Los funcionarios me consideran el defensor no oficial de la accesibilidad del pueblo. He forzado algunas mejoras, pero esta comunidad nunca ganará ningún premio por accesibilidad. Eso se debe a que la mayor parte la construyeron en una ladera con vista al río, y muchos de sus edificios datan del siglo XIX. A pesar de todo eso, es sorprendente la cantidad de casas de nuestros amigos que puedo visitar.

Tan loco como estoy por Piermont, cuando estoy rodando por las calles de la ciudad de Nueva York en mi silla eléctrica, también anhelo vivir allí. Tal vez esté en mis genes, pero parece que no puedo tener suficiente de la energía y la emoción del alboroto de la ciudad. Ningún otro lugar tiene su mezcla de museos, teatros, salas de conciertos y estadios de béisbol. Y los usamos todos.
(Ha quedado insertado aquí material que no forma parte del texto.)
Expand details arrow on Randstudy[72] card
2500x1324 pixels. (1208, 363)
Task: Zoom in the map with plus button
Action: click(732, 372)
Tanto Karen como yo amamos el arte. Entramos a ver exposiciones en el Museo Metropolitano, el Museo Moderno y en otros lugares estelares de la gran ciudad. Al principio de mi vida de lisiado, me di cuenta de que disfrutaba más mirando fotos desde mi silla que a pie. Puedes tomarte tu tiempo para estudiar un cuadro sentado porque tus piernas nunca se cansan.

Para mi sorpresa, descubrí que es más fácil, ya menudo más barato, para los indigentes conseguir entradas para el teatro que para los walkies. Por eso, Karen y yo solemos ver entre ocho y diez espectáculos al año. También vamos a conciertos en Lincoln Center y Carnegie Hall y nunca nos perdemos una actuación de verano de la Filarmónica de Nueva York en Central Park.

Siempre he sido fanático de los Yankees, pero últimamente he estado evitando el Yankee Stadium. El problema es que desde los mejores asientos para discapacitados, los ventiladores de pie bloquean la vista cuando sucede algo emocionante. En los más baratos, un voladizo bloquea la vista de las moscas pop. Las cosas no están mucho mejor en el Shea Stadium, donde juegan los Mets. Pero espero con ansias el próximo año cuando ambos equipos abran nuevos estadios que cumplan con la ley ADA.
También están construyendo un nuevo estadio de fútbol, ​​que compartirán los Jets y los Giants, ganadores del Super Bowl, en las cercanías de Nueva Jersey. El estadio actual tiene una gran sección para sillas de ruedas con excelentes líneas de visión. Es más, regalan las entradas a los crips. Por lo general, veo un juego de Giant allí por temporada. El nuevo estadio tendrá asientos accesibles integrados, y apuesto a que cobrarán mucho por esos asientos.

Aunque a menudo fantaseo con mudarme a la ciudad, sé que nunca lo haremos. Parte de la razón es que es muy caro, pero incluso si pudiéramos pagarlo, nos costaría mucho renunciar a los placeres de Piermont. Y, después de todo, la ciudad de Nueva York está a solo 20 minutos por la carretera. No hay nada de malo en tener dos ciudades natales, ¿verdad?

Bob Samuels es un veterano NUEVA MOVILIDAD colaborador, habiendo escrito historias de viaje y perfiles para la revista desde mediados de la década de 1990.